If you’ve always wanted some kind of Jedi-like superpower, you’ve had one all along. It’s just not as showy or even at all noticeable as, say, levitating an object with your brain or tricking the weak-minded into doing your bidding at the wave of a hand. According to researchers, all this time, humans have been able to feel objects before actually touching them.
See? Not super impressive, but still kind of cool.
A new study presented at the IEEE International Conference on Development and Learning shows that when we move our hands through granular stuff like sand, our fingertips can pick up subtle shifts in the grains caused by hidden objects. Called “remote touch,” this ability was previously known in some shorebirds, like sandpipers and plovers, that use specialized beaks to sense buried prey.
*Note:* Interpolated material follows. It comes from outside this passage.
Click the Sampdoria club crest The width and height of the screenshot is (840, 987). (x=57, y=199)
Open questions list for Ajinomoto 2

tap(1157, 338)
We can do it too. But since we are regrettably beakless, we instead do it with our bare hands.
The lead researcher on the project, the incredibly named Elisabetta Versace of Queen Mary University of London, says this discovery expands the “receptive field” of human perception.
Humans’ Remote Touch Compared to Robots
In the experiment, 12 volunteers swept their fingers through sand to find a hidden cube without making direct contact. They nailed it about 71 percent of the time within the expected detection range. That percentage is significantly better than random chance, meaning that there might be something more going on with our senses than we previously thought.
The team also ran a robotic tactile sensor through the test to see how well it performs compared to us. The robot technically detected objects from a little bit further away, but it also ran into the same issue as modern AI chatbots: hallucinations. It was tossing out false positives left and right, ending up with just a 40 percent overall rate of precision.
There aren’t a ton of practical uses for remote touch. It’s not like you’re gonna be able to locate your keys through drywall. But study co-author Zhengqi Chen thinks that better understanding this skill could help engineers design tools and assistive tech that could extend human touch or, down the line, help robots perform delicate tasks like handling fragile items.